┌─ EXERCISE INPUT

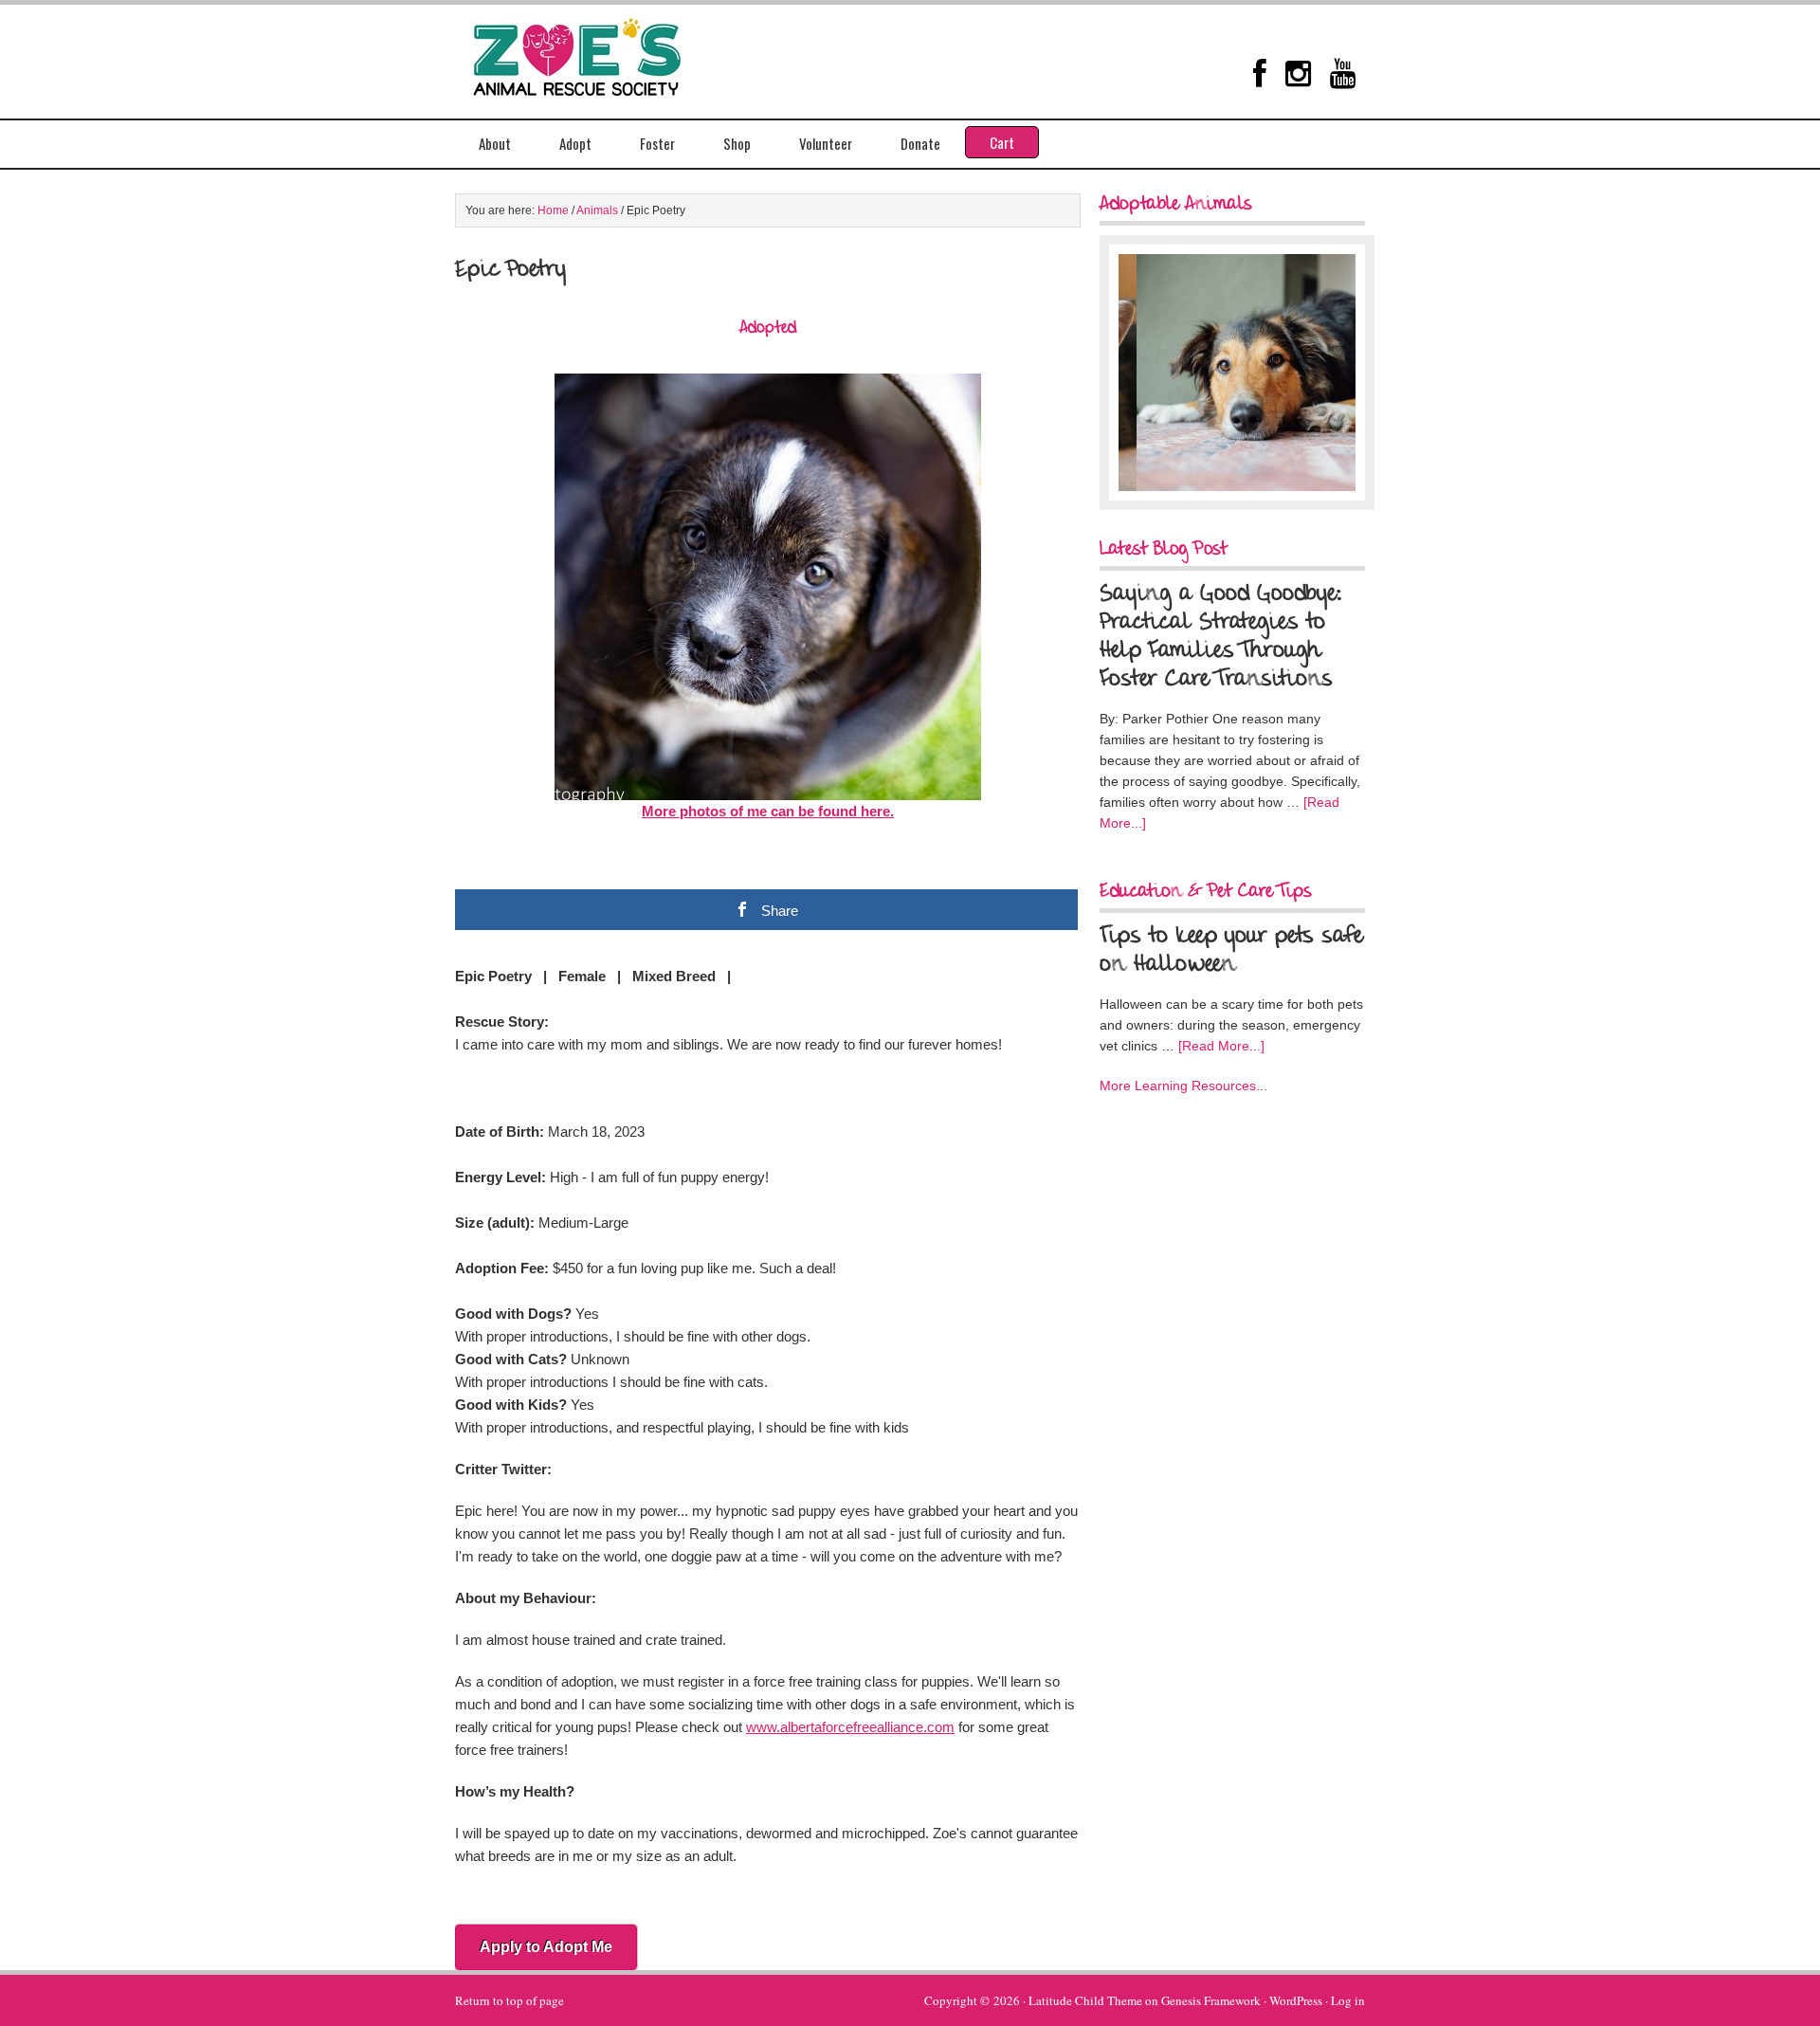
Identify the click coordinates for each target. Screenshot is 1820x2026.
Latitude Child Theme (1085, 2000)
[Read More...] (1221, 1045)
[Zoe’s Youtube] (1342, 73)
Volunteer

└─

- **PROBLEM TO WORK ON**
Copy out the whole listing exactly. Skip its pictures.

- **TASK OUTPUT**
Identify the click coordinates for each target. Screenshot is 1820x2026.
Latitude Child Theme (1085, 2000)
[Read More...] (1221, 1045)
[Zoe’s Youtube] (1342, 73)
Volunteer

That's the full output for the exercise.